The event, despite Sharansky’s plea for unity with Israel, was not promoted as an Israel-oriented event. Titled “Jewish Journeys,” the purpose of the tour was the purpose of the Genesis Prize: To remind Jews worldwide of their identity, their shared history and the richness they bestow.

“I saw this prize as a natural continuation of our big struggle for the new generation – whether they will disconnect themselves from their Jewishness, or whether they will be proud of their Jewish identity,” Sharansky told The Jerusalem Post. “Criticism of Israeli policy is legitimate. But where is the line between criticism and new anti-Semitism?” That is a line Sharansky has been working to define since at least 2004, when the scholar endorsed the three “D” test: Efforts to delegitimize Jewish nationhood or religion, to demonize the people or to apply to them double standards in international fora.

Applause broke out for the star team on several occasions, but perhaps never more robustly than for Sharansky’s victory last week in pushing for a permanent egalitarian prayer space at the Western Wall in Jerusalem.
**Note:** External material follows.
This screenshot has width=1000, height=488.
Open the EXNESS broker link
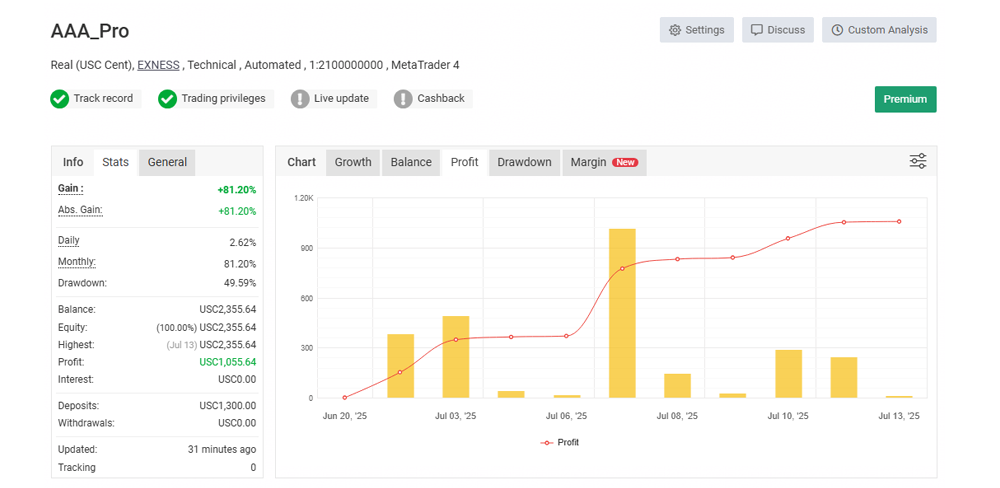pos(158,65)
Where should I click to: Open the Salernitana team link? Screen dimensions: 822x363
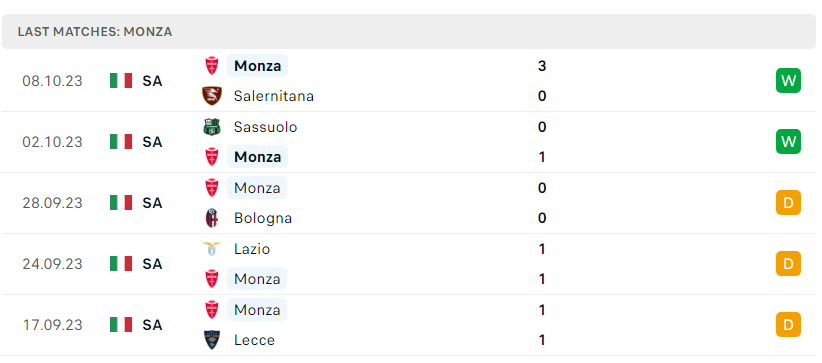[274, 96]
Fewer applauded during his indictment of the nuclear deal reached between world powers and Iran last summer.

“I can’t understand why America changed their principles,” Sharansky said of the deal, questioning why the Obama administration chose to negotiate with Iran only on the nuclear file, and not simultaneously on the Islamic Republic’s rhetoric against Israel and its allies.

But outside of the auditorium, chatter focused not on Iran, the Western Wall or the star power of either man, but on the pressing concern preoccupying Douglas himself: How to preserve a culture and a faith vanishing into secular life at an accelerated pace. For answers, these attendees – just like Douglas – turned to Sharansky, who touched on the topic in the hour-long event.

“We have to be always welcoming,” he said, dismissing old-school definitions of who and what makes for established Jewish identity. “It’s never too late for that person to be part of our mutual exodus. We shouldn’t close any doors.”

Douglas’s father was Jewish. But his mother was not – suggesting to him for years that, despite his own curiosities, he would never fully be embraced by the community as Jewish himself. Because of that, he identified with his son’s struggles. And he hopes to smooth the path ahead of Dylan with help from Genesis Prize Foundation.

Acknowledging his own long, weaving Jewish journey, Douglas asked Sharansky: Of the hundreds of candidates for the prize, why him? “The idea of the Genesis Prize is to identify people who have tremendous contributions to global values, who have influence on people, who are promoting ideas in science and art,” he said, “and at the same time who appreciate their Jewish tradition.”

The goal of the prize, he said, is “to think about what kind of Jewish community we want to be in.”

All of that, plus one other thing. Selfies, Sharansky said with a laugh – thousands of selfies with Michael Douglas.